Problem
Give back exactly the first lines of the entries below, through the line with "Image resolution: width=1209".

Collected data entries
# # # # # # #

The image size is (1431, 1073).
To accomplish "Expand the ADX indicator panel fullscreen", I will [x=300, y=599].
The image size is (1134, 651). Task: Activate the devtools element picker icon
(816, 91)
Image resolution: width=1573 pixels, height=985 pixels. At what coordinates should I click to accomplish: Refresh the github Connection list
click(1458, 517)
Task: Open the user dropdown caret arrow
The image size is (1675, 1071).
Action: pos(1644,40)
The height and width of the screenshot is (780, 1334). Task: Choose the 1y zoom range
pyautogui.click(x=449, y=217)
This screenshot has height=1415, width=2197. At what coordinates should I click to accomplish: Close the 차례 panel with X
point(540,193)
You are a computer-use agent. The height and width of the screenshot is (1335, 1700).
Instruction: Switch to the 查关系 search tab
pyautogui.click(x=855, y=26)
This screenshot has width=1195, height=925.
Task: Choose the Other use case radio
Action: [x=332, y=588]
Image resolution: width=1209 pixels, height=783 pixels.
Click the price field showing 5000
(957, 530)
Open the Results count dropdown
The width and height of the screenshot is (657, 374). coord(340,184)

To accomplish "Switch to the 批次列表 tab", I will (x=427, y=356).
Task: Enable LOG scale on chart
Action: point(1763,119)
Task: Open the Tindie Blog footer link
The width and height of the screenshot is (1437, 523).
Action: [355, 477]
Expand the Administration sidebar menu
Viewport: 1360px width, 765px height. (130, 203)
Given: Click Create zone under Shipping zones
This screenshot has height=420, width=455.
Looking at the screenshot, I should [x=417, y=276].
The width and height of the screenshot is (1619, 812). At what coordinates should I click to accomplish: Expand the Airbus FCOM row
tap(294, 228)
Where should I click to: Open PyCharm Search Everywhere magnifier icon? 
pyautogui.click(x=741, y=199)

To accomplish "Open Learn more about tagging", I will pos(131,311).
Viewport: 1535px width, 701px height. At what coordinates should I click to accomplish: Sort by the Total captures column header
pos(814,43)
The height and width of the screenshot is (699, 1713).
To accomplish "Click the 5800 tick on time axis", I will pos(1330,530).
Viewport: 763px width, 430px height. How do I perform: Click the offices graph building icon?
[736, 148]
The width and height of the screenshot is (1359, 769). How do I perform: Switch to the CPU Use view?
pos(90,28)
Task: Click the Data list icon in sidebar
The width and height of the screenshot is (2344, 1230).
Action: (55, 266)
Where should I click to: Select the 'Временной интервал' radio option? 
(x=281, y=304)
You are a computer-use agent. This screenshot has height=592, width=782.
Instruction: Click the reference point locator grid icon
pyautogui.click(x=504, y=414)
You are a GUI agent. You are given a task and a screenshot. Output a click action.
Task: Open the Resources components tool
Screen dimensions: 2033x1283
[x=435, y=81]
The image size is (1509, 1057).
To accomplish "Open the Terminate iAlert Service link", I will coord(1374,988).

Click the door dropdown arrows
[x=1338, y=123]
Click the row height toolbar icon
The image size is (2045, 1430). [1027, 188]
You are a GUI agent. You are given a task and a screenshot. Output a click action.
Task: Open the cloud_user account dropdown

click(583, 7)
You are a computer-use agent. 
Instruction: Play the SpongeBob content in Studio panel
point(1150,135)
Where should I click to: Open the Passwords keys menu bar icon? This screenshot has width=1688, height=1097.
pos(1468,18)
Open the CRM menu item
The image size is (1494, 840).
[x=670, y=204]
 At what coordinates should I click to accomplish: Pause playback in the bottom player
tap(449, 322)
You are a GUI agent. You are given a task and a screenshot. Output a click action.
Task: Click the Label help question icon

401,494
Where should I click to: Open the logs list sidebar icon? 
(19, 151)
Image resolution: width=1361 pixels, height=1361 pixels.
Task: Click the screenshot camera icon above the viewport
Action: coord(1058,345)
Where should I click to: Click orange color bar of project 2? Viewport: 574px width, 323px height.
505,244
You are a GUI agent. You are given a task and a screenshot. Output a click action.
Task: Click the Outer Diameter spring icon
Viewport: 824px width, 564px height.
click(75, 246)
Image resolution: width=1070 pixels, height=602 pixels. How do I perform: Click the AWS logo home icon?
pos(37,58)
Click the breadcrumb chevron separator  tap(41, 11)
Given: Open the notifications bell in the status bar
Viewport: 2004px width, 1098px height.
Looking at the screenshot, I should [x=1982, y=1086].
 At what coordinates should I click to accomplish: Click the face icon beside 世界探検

# # # # # # #

Response to this task
The image size is (1431, 1073).
To accomplish "Expand the ADX indicator panel fullscreen", I will [x=300, y=599].
The image size is (1134, 651). Task: Activate the devtools element picker icon
(816, 91)
Image resolution: width=1573 pixels, height=985 pixels. At what coordinates should I click to accomplish: Refresh the github Connection list
click(1458, 517)
Task: Open the user dropdown caret arrow
The image size is (1675, 1071).
Action: pos(1644,40)
The height and width of the screenshot is (780, 1334). Task: Choose the 1y zoom range
pyautogui.click(x=449, y=217)
This screenshot has height=1415, width=2197. At what coordinates should I click to accomplish: Close the 차례 panel with X
point(540,193)
You are a computer-use agent. The height and width of the screenshot is (1335, 1700).
Instruction: Switch to the 查关系 search tab
pyautogui.click(x=855, y=26)
This screenshot has width=1195, height=925.
Task: Choose the Other use case radio
Action: [x=332, y=588]
Image resolution: width=1209 pixels, height=783 pixels.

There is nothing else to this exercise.